DATASET RECORDS:
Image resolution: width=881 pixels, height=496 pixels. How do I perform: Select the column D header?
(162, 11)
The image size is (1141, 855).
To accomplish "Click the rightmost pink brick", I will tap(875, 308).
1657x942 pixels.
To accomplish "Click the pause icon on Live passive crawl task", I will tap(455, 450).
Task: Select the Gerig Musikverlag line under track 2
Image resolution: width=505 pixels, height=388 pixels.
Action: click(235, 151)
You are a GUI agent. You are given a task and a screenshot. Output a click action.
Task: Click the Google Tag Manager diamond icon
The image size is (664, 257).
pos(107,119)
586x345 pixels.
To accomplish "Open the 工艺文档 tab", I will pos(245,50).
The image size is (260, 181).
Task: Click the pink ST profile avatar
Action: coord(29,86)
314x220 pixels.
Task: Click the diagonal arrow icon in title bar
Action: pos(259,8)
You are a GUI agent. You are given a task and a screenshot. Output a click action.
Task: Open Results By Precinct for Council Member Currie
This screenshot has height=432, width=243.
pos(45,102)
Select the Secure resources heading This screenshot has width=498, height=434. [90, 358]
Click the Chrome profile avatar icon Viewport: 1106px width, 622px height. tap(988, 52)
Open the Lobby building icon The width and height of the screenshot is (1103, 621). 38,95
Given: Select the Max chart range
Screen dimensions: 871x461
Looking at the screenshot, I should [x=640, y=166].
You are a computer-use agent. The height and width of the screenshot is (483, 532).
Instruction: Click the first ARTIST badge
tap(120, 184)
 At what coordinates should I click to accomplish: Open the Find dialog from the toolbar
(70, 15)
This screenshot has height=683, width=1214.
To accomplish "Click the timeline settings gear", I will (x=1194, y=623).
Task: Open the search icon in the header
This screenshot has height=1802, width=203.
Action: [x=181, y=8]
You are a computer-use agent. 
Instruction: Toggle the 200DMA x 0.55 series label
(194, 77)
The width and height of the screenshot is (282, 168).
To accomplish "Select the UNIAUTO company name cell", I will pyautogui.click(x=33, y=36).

WHAT IS NEEDED: Express the lines of the material between the lines holding "At what coordinates" and "Action: [x=181, y=8]", inclusive, as a Markdown table with the columns Row and Line. Number each line in the Row column and leave out any blank lines.

OUTPUT FOR THIS EXERCISE:
| Row | Line |
|---|---|
| 1 |  At what coordinates should I click to accomplish: Open the Find dialog from the toolbar |
| 2 | (70, 15) |
| 3 | This screenshot has height=683, width=1214. |
| 4 | To accomplish "Click the timeline settings gear", I will (x=1194, y=623). |
| 5 | Task: Open the search icon in the header |
| 6 | This screenshot has height=1802, width=203. |
| 7 | Action: [x=181, y=8] |